▸ Exercise brief
Would you return all of this data exactly, leaving nothing out?

▸ Entries provided
╭──

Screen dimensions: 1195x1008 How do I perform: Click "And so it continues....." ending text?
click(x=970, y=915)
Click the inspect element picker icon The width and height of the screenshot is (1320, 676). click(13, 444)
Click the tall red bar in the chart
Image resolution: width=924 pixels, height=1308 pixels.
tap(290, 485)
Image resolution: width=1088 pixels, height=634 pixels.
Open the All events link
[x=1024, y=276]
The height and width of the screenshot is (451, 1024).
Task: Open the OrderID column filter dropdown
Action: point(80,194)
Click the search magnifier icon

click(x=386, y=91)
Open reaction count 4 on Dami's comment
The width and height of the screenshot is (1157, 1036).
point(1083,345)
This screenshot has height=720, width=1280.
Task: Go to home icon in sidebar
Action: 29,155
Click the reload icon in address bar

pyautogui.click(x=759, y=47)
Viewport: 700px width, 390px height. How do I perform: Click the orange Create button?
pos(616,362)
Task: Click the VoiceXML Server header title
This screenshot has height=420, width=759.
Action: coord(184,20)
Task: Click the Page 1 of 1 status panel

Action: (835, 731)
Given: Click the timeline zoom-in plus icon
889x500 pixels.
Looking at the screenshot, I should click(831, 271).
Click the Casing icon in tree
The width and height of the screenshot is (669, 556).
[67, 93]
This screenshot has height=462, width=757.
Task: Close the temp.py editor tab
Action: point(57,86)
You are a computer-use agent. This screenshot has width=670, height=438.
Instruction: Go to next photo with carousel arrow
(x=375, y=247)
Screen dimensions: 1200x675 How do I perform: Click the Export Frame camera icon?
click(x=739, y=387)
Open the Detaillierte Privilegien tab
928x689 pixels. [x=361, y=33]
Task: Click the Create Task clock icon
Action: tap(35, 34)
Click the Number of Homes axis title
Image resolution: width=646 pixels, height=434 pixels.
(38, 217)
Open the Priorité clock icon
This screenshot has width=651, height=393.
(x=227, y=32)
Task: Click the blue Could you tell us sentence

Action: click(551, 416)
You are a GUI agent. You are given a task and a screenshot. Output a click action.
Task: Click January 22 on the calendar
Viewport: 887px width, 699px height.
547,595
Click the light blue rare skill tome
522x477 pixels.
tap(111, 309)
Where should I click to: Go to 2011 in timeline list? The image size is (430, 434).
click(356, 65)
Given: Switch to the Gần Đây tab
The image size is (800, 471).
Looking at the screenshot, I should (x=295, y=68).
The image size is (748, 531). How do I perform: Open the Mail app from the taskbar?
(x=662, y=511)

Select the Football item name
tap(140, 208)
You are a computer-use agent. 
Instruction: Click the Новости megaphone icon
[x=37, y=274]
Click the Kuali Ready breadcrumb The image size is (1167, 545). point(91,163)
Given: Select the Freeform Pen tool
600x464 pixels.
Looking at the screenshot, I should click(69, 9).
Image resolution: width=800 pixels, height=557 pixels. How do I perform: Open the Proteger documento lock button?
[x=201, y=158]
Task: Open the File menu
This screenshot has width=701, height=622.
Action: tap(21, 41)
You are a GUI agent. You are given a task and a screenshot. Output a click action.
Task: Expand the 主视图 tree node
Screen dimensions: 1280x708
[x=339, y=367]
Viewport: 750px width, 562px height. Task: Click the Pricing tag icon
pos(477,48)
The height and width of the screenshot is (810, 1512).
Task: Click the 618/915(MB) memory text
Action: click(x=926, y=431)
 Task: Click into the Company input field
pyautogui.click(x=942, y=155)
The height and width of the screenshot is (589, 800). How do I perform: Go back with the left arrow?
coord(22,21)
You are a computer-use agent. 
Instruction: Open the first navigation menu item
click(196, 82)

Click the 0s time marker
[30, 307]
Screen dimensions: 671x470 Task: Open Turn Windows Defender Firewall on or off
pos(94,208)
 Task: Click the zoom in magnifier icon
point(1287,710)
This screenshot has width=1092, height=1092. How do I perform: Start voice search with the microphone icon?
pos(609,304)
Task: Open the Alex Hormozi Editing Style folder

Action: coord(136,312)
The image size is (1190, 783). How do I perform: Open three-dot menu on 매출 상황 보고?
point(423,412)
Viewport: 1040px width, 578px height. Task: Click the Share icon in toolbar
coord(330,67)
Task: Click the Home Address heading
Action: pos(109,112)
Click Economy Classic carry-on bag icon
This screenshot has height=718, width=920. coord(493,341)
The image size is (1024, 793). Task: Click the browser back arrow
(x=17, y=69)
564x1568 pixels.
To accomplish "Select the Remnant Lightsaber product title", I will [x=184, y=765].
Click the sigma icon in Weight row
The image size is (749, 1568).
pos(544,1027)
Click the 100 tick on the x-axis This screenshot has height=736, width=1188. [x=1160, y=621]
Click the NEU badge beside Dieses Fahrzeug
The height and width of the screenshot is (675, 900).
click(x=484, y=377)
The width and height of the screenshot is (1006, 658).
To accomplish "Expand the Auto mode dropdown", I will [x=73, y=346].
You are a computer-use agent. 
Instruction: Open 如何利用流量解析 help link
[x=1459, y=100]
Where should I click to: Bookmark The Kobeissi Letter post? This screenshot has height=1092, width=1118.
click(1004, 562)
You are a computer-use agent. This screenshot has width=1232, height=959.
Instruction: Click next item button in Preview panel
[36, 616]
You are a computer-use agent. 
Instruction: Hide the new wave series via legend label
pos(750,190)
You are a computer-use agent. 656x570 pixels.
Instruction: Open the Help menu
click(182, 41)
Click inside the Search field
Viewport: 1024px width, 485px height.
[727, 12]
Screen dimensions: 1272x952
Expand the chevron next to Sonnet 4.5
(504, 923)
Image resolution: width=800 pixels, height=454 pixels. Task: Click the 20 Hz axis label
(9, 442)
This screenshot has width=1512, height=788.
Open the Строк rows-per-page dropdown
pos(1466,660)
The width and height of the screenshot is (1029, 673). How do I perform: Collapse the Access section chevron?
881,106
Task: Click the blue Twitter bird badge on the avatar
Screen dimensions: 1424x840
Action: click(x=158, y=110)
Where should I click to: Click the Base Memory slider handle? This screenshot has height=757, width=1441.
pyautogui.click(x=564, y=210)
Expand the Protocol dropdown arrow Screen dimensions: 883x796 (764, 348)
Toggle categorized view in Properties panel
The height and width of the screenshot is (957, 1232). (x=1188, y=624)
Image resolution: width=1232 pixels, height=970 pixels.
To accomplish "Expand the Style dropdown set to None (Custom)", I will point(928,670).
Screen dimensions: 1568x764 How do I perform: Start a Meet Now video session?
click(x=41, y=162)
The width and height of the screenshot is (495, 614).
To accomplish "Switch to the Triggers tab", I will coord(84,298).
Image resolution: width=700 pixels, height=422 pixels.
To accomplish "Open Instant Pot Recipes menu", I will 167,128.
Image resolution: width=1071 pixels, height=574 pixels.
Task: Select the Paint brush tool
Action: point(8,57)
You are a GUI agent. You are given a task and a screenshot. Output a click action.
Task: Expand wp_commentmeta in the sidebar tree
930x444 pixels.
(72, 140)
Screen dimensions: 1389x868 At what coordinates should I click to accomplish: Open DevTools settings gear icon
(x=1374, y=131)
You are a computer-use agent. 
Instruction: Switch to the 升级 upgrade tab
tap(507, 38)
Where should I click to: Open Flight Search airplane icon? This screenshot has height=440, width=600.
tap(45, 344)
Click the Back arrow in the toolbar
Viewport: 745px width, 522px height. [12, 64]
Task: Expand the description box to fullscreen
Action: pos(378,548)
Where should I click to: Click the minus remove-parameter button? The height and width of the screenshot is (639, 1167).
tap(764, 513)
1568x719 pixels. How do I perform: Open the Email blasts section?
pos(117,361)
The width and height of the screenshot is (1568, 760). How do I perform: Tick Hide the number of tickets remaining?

╰──

▸ Answer section
Screen dimensions: 1195x1008 How do I perform: Click "And so it continues....." ending text?
click(x=970, y=915)
Click the inspect element picker icon The width and height of the screenshot is (1320, 676). click(13, 444)
Click the tall red bar in the chart
Image resolution: width=924 pixels, height=1308 pixels.
tap(290, 485)
Image resolution: width=1088 pixels, height=634 pixels.
Open the All events link
[x=1024, y=276]
The height and width of the screenshot is (451, 1024).
Task: Open the OrderID column filter dropdown
Action: point(80,194)
Click the search magnifier icon

click(x=386, y=91)
Open reaction count 4 on Dami's comment
The width and height of the screenshot is (1157, 1036).
point(1083,345)
This screenshot has height=720, width=1280.
Task: Go to home icon in sidebar
Action: 29,155
Click the reload icon in address bar

pyautogui.click(x=759, y=47)
Viewport: 700px width, 390px height. How do I perform: Click the orange Create button?
pos(616,362)
Task: Click the VoiceXML Server header title
This screenshot has height=420, width=759.
Action: coord(184,20)
Task: Click the Page 1 of 1 status panel

Action: (835, 731)
Given: Click the timeline zoom-in plus icon
889x500 pixels.
Looking at the screenshot, I should click(831, 271).
Click the Casing icon in tree
The width and height of the screenshot is (669, 556).
[67, 93]
This screenshot has height=462, width=757.
Task: Close the temp.py editor tab
Action: point(57,86)
You are a computer-use agent. This screenshot has width=670, height=438.
Instruction: Go to next photo with carousel arrow
(x=375, y=247)
Screen dimensions: 1200x675 How do I perform: Click the Export Frame camera icon?
click(x=739, y=387)
Open the Detaillierte Privilegien tab
928x689 pixels. [x=361, y=33]
Task: Click the Create Task clock icon
Action: tap(35, 34)
Click the Number of Homes axis title
Image resolution: width=646 pixels, height=434 pixels.
(38, 217)
Open the Priorité clock icon
This screenshot has width=651, height=393.
(x=227, y=32)
Task: Click the blue Could you tell us sentence

Action: click(551, 416)
You are a GUI agent. You are given a task and a screenshot. Output a click action.
Task: Click January 22 on the calendar
Viewport: 887px width, 699px height.
547,595
Click the light blue rare skill tome
522x477 pixels.
tap(111, 309)
Where should I click to: Go to 2011 in timeline list? The image size is (430, 434).
click(356, 65)
Given: Switch to the Gần Đây tab
The image size is (800, 471).
Looking at the screenshot, I should (x=295, y=68).
The image size is (748, 531). How do I perform: Open the Mail app from the taskbar?
(x=662, y=511)

Select the Football item name
tap(140, 208)
You are a computer-use agent. 
Instruction: Click the Новости megaphone icon
[x=37, y=274]
Click the Kuali Ready breadcrumb The image size is (1167, 545). point(91,163)
Given: Select the Freeform Pen tool
600x464 pixels.
Looking at the screenshot, I should click(69, 9).
Image resolution: width=800 pixels, height=557 pixels. How do I perform: Open the Proteger documento lock button?
[x=201, y=158]
Task: Open the File menu
This screenshot has width=701, height=622.
Action: tap(21, 41)
You are a GUI agent. You are given a task and a screenshot. Output a click action.
Task: Expand the 主视图 tree node
Screen dimensions: 1280x708
[x=339, y=367]
Viewport: 750px width, 562px height. Task: Click the Pricing tag icon
pos(477,48)
The height and width of the screenshot is (810, 1512).
Task: Click the 618/915(MB) memory text
Action: click(x=926, y=431)
 Task: Click into the Company input field
pyautogui.click(x=942, y=155)
The height and width of the screenshot is (589, 800). How do I perform: Go back with the left arrow?
coord(22,21)
You are a computer-use agent. 
Instruction: Open the first navigation menu item
click(196, 82)

Click the 0s time marker
[30, 307]
Screen dimensions: 671x470 Task: Open Turn Windows Defender Firewall on or off
pos(94,208)
 Task: Click the zoom in magnifier icon
point(1287,710)
This screenshot has width=1092, height=1092. How do I perform: Start voice search with the microphone icon?
pos(609,304)
Task: Open the Alex Hormozi Editing Style folder

Action: coord(136,312)
The image size is (1190, 783). How do I perform: Open three-dot menu on 매출 상황 보고?
point(423,412)
Viewport: 1040px width, 578px height. Task: Click the Share icon in toolbar
coord(330,67)
Task: Click the Home Address heading
Action: pos(109,112)
Click Economy Classic carry-on bag icon
This screenshot has height=718, width=920. coord(493,341)
The image size is (1024, 793). Task: Click the browser back arrow
(x=17, y=69)
564x1568 pixels.
To accomplish "Select the Remnant Lightsaber product title", I will [x=184, y=765].
Click the sigma icon in Weight row
The image size is (749, 1568).
pos(544,1027)
Click the 100 tick on the x-axis This screenshot has height=736, width=1188. [x=1160, y=621]
Click the NEU badge beside Dieses Fahrzeug
The height and width of the screenshot is (675, 900).
click(x=484, y=377)
The width and height of the screenshot is (1006, 658).
To accomplish "Expand the Auto mode dropdown", I will [x=73, y=346].
You are a computer-use agent. 
Instruction: Open 如何利用流量解析 help link
[x=1459, y=100]
Where should I click to: Bookmark The Kobeissi Letter post? This screenshot has height=1092, width=1118.
click(1004, 562)
You are a computer-use agent. This screenshot has width=1232, height=959.
Instruction: Click next item button in Preview panel
[36, 616]
You are a computer-use agent. 
Instruction: Hide the new wave series via legend label
pos(750,190)
You are a computer-use agent. 656x570 pixels.
Instruction: Open the Help menu
click(182, 41)
Click inside the Search field
Viewport: 1024px width, 485px height.
[727, 12]
Screen dimensions: 1272x952
Expand the chevron next to Sonnet 4.5
(504, 923)
Image resolution: width=800 pixels, height=454 pixels. Task: Click the 20 Hz axis label
(9, 442)
This screenshot has width=1512, height=788.
Open the Строк rows-per-page dropdown
pos(1466,660)
The width and height of the screenshot is (1029, 673). How do I perform: Collapse the Access section chevron?
881,106
Task: Click the blue Twitter bird badge on the avatar
Screen dimensions: 1424x840
Action: click(x=158, y=110)
Where should I click to: Click the Base Memory slider handle? This screenshot has height=757, width=1441.
pyautogui.click(x=564, y=210)
Expand the Protocol dropdown arrow Screen dimensions: 883x796 (764, 348)
Toggle categorized view in Properties panel
The height and width of the screenshot is (957, 1232). (x=1188, y=624)
Image resolution: width=1232 pixels, height=970 pixels.
To accomplish "Expand the Style dropdown set to None (Custom)", I will point(928,670).
Screen dimensions: 1568x764 How do I perform: Start a Meet Now video session?
click(x=41, y=162)
The width and height of the screenshot is (495, 614).
To accomplish "Switch to the Triggers tab", I will coord(84,298).
Image resolution: width=700 pixels, height=422 pixels.
To accomplish "Open Instant Pot Recipes menu", I will 167,128.
Image resolution: width=1071 pixels, height=574 pixels.
Task: Select the Paint brush tool
Action: point(8,57)
You are a GUI agent. You are given a task and a screenshot. Output a click action.
Task: Expand wp_commentmeta in the sidebar tree
930x444 pixels.
(72, 140)
Screen dimensions: 1389x868 At what coordinates should I click to accomplish: Open DevTools settings gear icon
(x=1374, y=131)
You are a computer-use agent. 
Instruction: Switch to the 升级 upgrade tab
tap(507, 38)
Where should I click to: Open Flight Search airplane icon? This screenshot has height=440, width=600.
tap(45, 344)
Click the Back arrow in the toolbar
Viewport: 745px width, 522px height. [12, 64]
Task: Expand the description box to fullscreen
Action: pos(378,548)
Where should I click to: Click the minus remove-parameter button? The height and width of the screenshot is (639, 1167).
tap(764, 513)
1568x719 pixels. How do I perform: Open the Email blasts section?
pos(117,361)
The width and height of the screenshot is (1568, 760). How do I perform: Tick Hide the number of tickets remaining?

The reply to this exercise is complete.